MICHAEL Craig-Martin’s Alphabet screen prints are on show in a Hayward Touring Exhibition at York College until October 7.

He was a key figure for the YBA (Young British Artist) generation of artists, teaching many of them in his capacity as professor at Goldsmiths College of Art.

For his Alphabet series, he has produced 26 screen prints in which the letters of the alphabet are overlaid with everyday objects such as a book, a glass of water or an umbrella, his visually arresting images being set against a background of vivid monochrome colours.

Throughout his career, Dubliner Craig-Martin has explored the iconography of utilitarian and designer objects.

In Alphabet, a series created in his signature style, he plays with the idea of the ABC children’s primer, so instead of a direct “A is for Apple”, “B is for Ball”, the relationship between the letter and image is more ambiguous and requires guesswork. For example, “C” shows a knife, perhaps representing the word “cut”.

Over the past decade, Craig-Martin’s practice has embraced digital technology as a tool for working on ideas and compositions. Using a computer to create an image bank of everyday objects, he has employed these in large-scale wall drawings and acrylic paintings on canvas and drawn upon this resource for Alphabet, which was produced with traditional screen-printing methods.

Craig-Martin was born in Dublin in 1941 and educated in the United States, where he studied at Yale University under Josef Albers.
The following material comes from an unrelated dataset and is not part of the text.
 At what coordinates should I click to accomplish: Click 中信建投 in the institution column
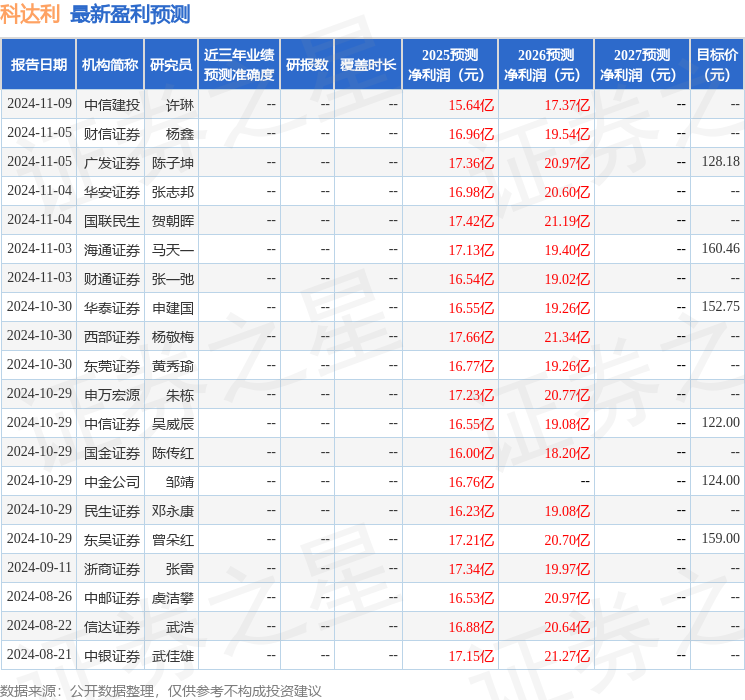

Upon returning to Europe in the mid-1960s, he became a key figure in the first generation of British conceptual artists, and as a tutor at Goldsmith’s College from 1974 to 1988 and professor from 1994 to 2000, he had a significant influence on two generations of young British artistic talent.

The Alphabet series was published by the Alan Cristea Gallery in London in 2007. The exhibition at York College, Sim Balk Lane, Tadcaster Road, York, is open from 9am to 5pm, Monday to Friday; admission is free.